You can vary the beans if you like in these simple burritos. Serve them with salsa and/or sour cream.
- 2 cups cooked and warm brown rice
- 14/5 ounce can black beans, rinsed, drained and warmed
- 4 ounces shredded cheddar cheese
- 1/2 cup pureed salsa
- 6 fajita-size whole wheat flour tortillas
- Preheat the oven to 375 degrees F.
- Stir together all the ingredients except the tortillas in a medium bowl.
- Warm each tortilla one by one in the microwave for about 10 seconds. Or wrap the whole stack in a damp paper towel and warm for about 30 seconds. Remove one at a time from the towels.

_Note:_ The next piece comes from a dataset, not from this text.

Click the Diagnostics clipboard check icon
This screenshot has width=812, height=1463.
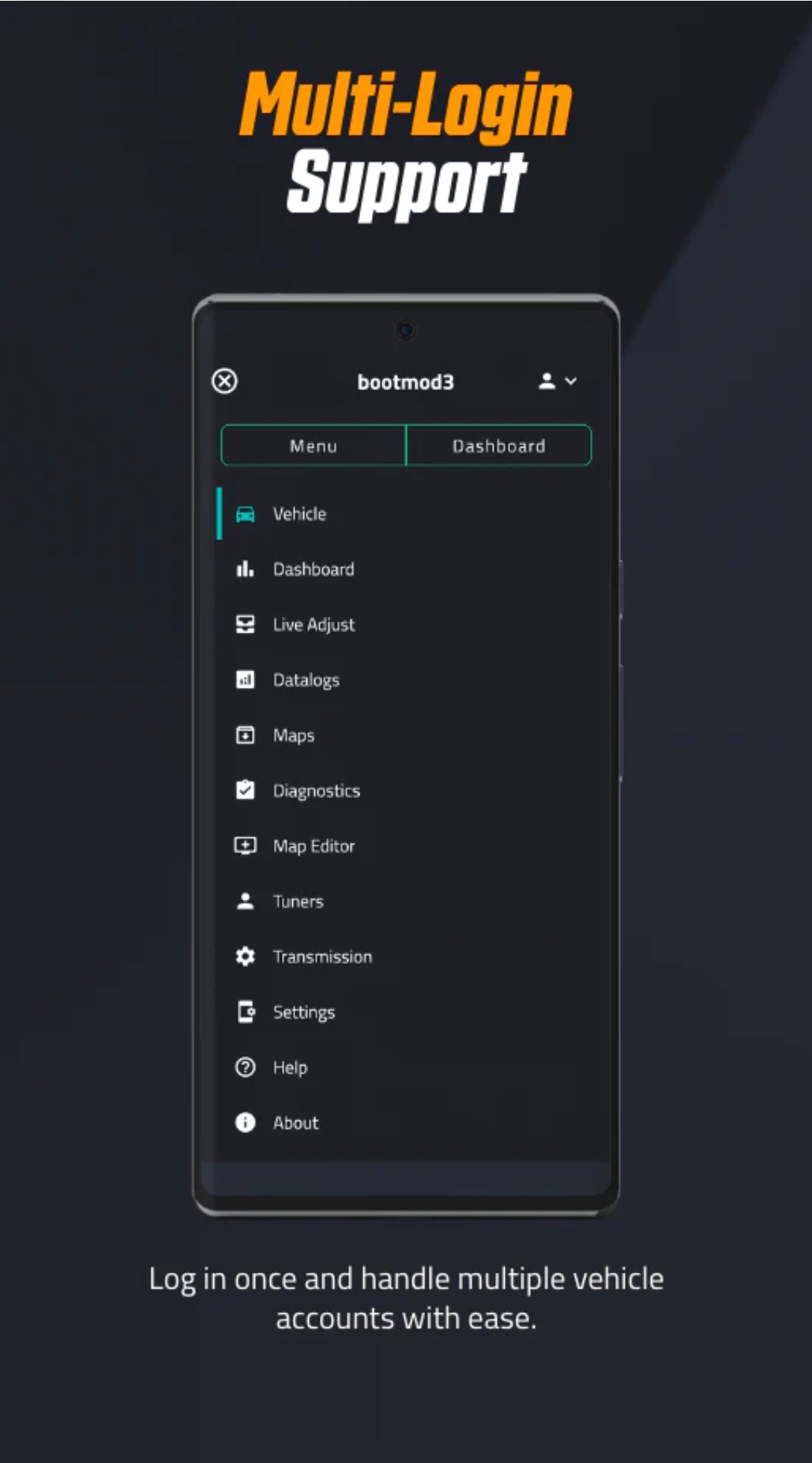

- Add 1/2 cup of the bean and rice mixture to the center of each warmed flour tortilla (I use fajita size), fold in the sides, and roll up.
- Place, seam-side-down, onto a parchment-lined baking sheet.
- Warm them in the oven for about 8-10 minutes to warm through.
To Make Ahead: After Step 4, you can cover the burritos and store in the fridge for up to 4 hours. Bake as directed for 10-12 minutes or until warmed through.
Pick a salsa that you like the flavor of since that’s going to be the main flavoring for these rice and bean burritos.
These have the best texture when the rice is cooked until tender.
Use fajita-size tortillas. Cut in half for the kids if needed.
Serve the elements deconstructed to younger toddlers so it’s easier to eat.
Be sure that the tortillas are warm before you try to fold them.
Use tortillas labeled “soft” for ones that will be easiest to work with and for the kids to eat.